----- Supplied data -----

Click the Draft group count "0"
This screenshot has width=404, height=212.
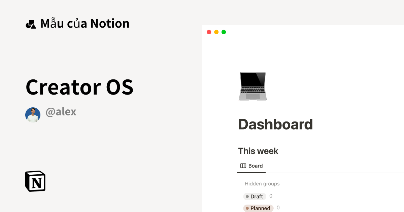pos(270,196)
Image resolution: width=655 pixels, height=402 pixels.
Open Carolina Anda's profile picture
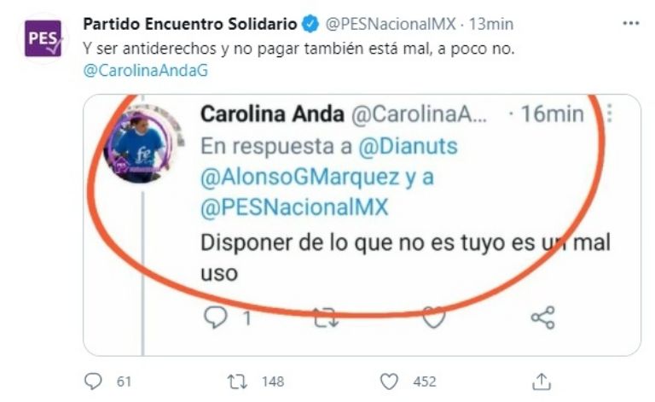(138, 146)
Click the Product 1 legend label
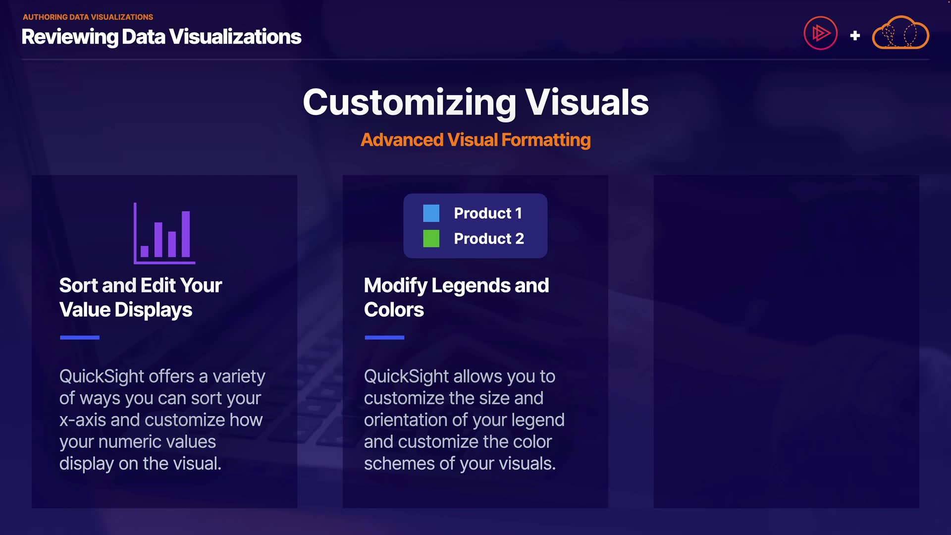The image size is (951, 535). tap(487, 214)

-----

**Task to complete:** Copy out the records exactly; the pictures stay behind.

**Reply:**
Click the Draft group count "0"
This screenshot has width=404, height=212.
pos(270,196)
Image resolution: width=655 pixels, height=402 pixels.
Open Carolina Anda's profile picture
(138, 146)
Click the Product 1 legend label
The image size is (951, 535). tap(487, 214)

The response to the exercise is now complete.